• [What to do]:
Would you please copy the entries exactly, leaving every picture aside?

▬▬▬▬▬▬

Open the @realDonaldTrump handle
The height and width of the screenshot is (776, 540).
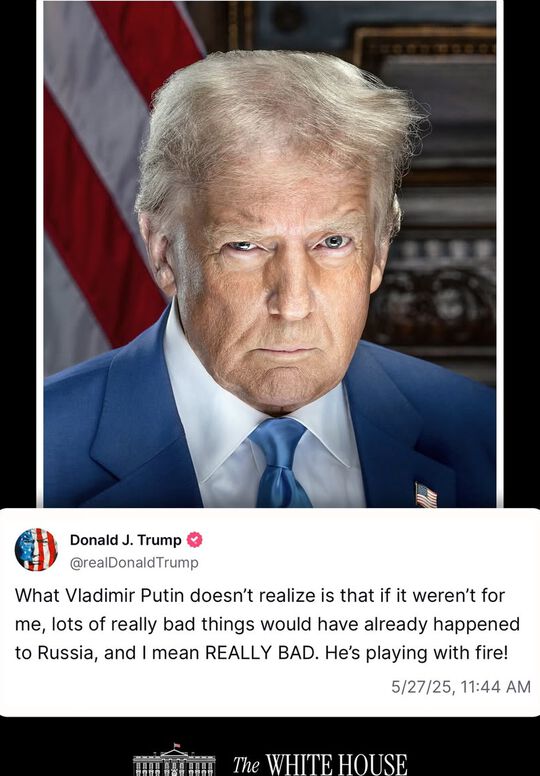pyautogui.click(x=134, y=563)
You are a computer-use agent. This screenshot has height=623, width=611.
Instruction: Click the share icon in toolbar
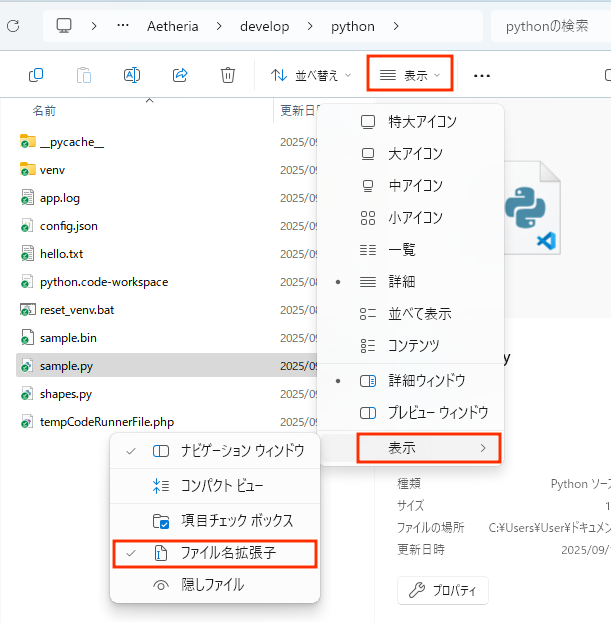pos(180,75)
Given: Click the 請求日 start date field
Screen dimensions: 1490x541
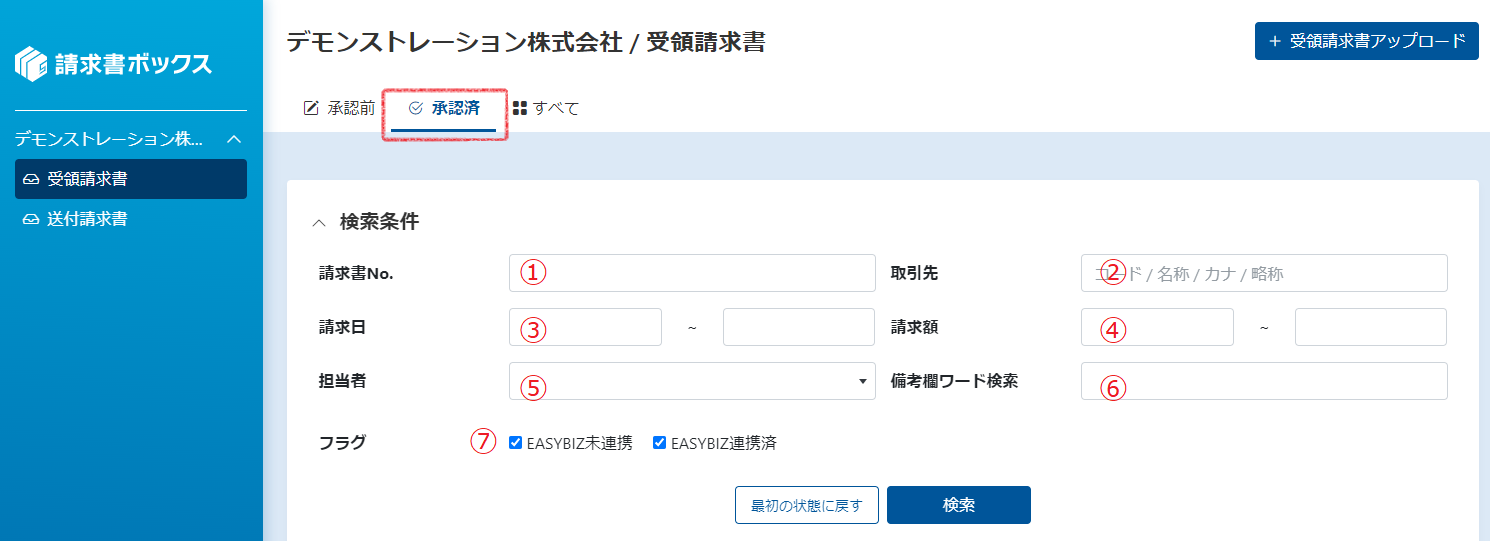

▬▬▬▬▬▬

• [Written reply]:
Open the @realDonaldTrump handle
The height and width of the screenshot is (776, 540).
pyautogui.click(x=134, y=563)
You are a computer-use agent. This screenshot has height=623, width=611.
Instruction: Click the share icon in toolbar
pos(180,75)
Given: Click the 請求日 start date field
Screen dimensions: 1490x541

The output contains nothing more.